When even the Swiss are laughing at you, you
know you’re in trouble.
Last Thursday morning’s Swiss newspaper Tages Anzeiger carried a cartoon showing
Theresa May and Boris Johnson. ‘I didn't use to have any children,’ she says. ‘Now
I do.’
What in God’s name was our new prime minister
thinking? Or perhaps the question should be: What in God’s name was she
smoking? Which hallucinogenic substance on earth would induce anyone to think
that appointing BoJo The Clown as foreign secretary might be a good idea?
Did no one show her the front page of the
French newspaper Liberation the day
after the referendum? It showed that famous photo of Boris Johnson dangling helplessly
from a stalled zip wire, forlornly waving a union flag with a daft blue helmet
on his head. There were just two words in the headline, in English. ‘Good
Luck.’
Merci beaucoup, mes amis. We’re going to need it.
Did no one remind her of the long list of
countries and foreign leaders insulted by BoJo? Or of his talent for shooting
from the lip for the sake of a cheap laugh and an easy headline? Or his
miserable lack of any discernible achievements during his eight years as mayor
of London? A housing market out of control and pollution levels so high that in
some parts of the city they actually exceed legal limits?
This is the man she wants to represent the UK
overseas? In God’s name, why?
If you ever wanted proof that politicians live on a
different planet from the rest of us, observe our new foreign secretary and
marvel. Because to politicians – and to political analysts and observers – the
appointment of BoJo makes a weird kind of sense.
You thought Brexit was a good idea, Boris? Fine, off
you go and explain it to our friends and allies around the world. But you won’t
be doing any negotiating, because frankly, I wouldn’t trust you to negotiate
your way into the right room at the right time, let alone say the right thing
to the right person.
You think you can still have a shot at being prime
minister? Sure, go ahead, but remember that if Conservative party members
revolt against the inevitable compromises that we’re going to have to make, you’ll
have to support me as a loyal member of my government. Your job is to sell the
deal – isn’t that what you’re meant to be so good at?
And if you think you’ll have time to plot and scheme
against my leadership, and then storm out of the government as if you’re
Michael Heseltine, think again, because you’re going to be spending nearly all
your time for the foreseeable future on flights to far-off places and in
foreign hotel rooms. Bon voyage,
BoJo, and hasta la vista.
Perhaps our new prime minister has outed herself as
a closet Stephen Sondheim admirer:
Isn’t it rich?
Are we a pair?
Me here at last
on the ground
You in mid-air
Send in the
clowns.
Oh, how sweet is revenge. Theresa the Terminator has
wielded the axe with unparalleled brutality. Osborne, Gove, Letwin,
Whittingdale, Morgan – the colleagues she rowed with or never rated – all gone.

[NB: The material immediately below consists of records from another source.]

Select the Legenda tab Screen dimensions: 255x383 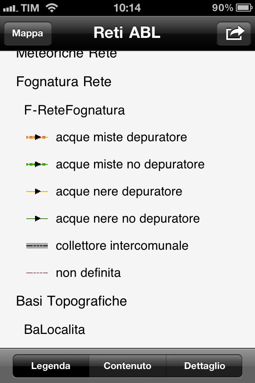tap(51, 366)
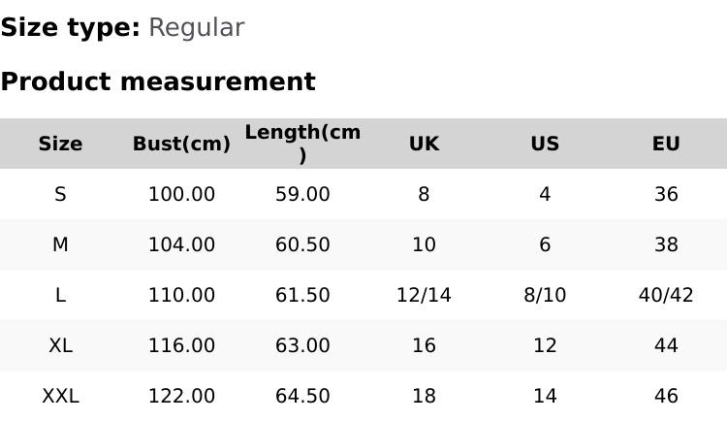Click bust value 122.00
The height and width of the screenshot is (421, 727).
coord(181,396)
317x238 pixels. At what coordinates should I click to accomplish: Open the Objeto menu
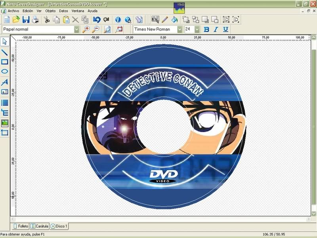tap(50, 11)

Not even Margaret Thatcher dared to be so bold.
And Andrea Leadsom, remember her? Buried in what’s
left of the Min of Ag and Fish, to explain to farmers why they won’t be getting
any more EU subsidies.
But we know, of course, what happens to those who
live by the sword. Mrs May has created more than enough political enemies to
wipe out her Commons majority at a single stroke. She is in for a very rough
ride and her chief Brexit negotiator David Davis will need all his SAS training
to survive the battles ahead. She will never be as powerful again as she was last
week.
Her
party is as divided as it ever was, its Commons majority is as razor-thin, and
the country’s economic woes are set to worsen. As the storm clouds gather,
she’ll be mighty tempted to bolster her authority by means of a general
election. I should know better by now than to try to make predictions, but I’m
pencilling it in for the autumn of next year. If she’s lucky, the Labour party
will have finally fallen apart by then.
Mrs
May’s Cabinet appointments tell us that she is far braver than David Cameron, and
far more ruthless. But she must stop smoking whatever it was that led her to
send BoJo The Clown to the Foreign Office.
Because
it will never, ever, be in the national interest for the UK to be an
international laughing stock.
That last verse is also so horribly fitting, isn't it? It fits Brexit so well.
ReplyDelete"Don't you love farce? My fault, I fear
I thought that you'd want what I want, sorry, my dear
But where are the clowns, send in the clowns
Don't bother, they're here"
Sheer class, Robin, sheer class, especially the Sondheim reference..
ReplyDeleteI must admit, after my initial reaction of total incredulity at BoJo's appointment, I began to wonder whether it was some perverse sadistic gesture on May's part. "OK smart arse, now deliver if you think you're so clever."
Maybe she didn't appoint him as Foreign Secretary and it's all been a terrible misunderstanding - perhaps she really told him to F.O. ;-)
Actually his appointment is vaguely reminiscent of 1960's Foreign Secretary, George Brown who was also generally deemed to be unsuitable for the post and who also upset more than his fair share of politicians with his frequent gaffes.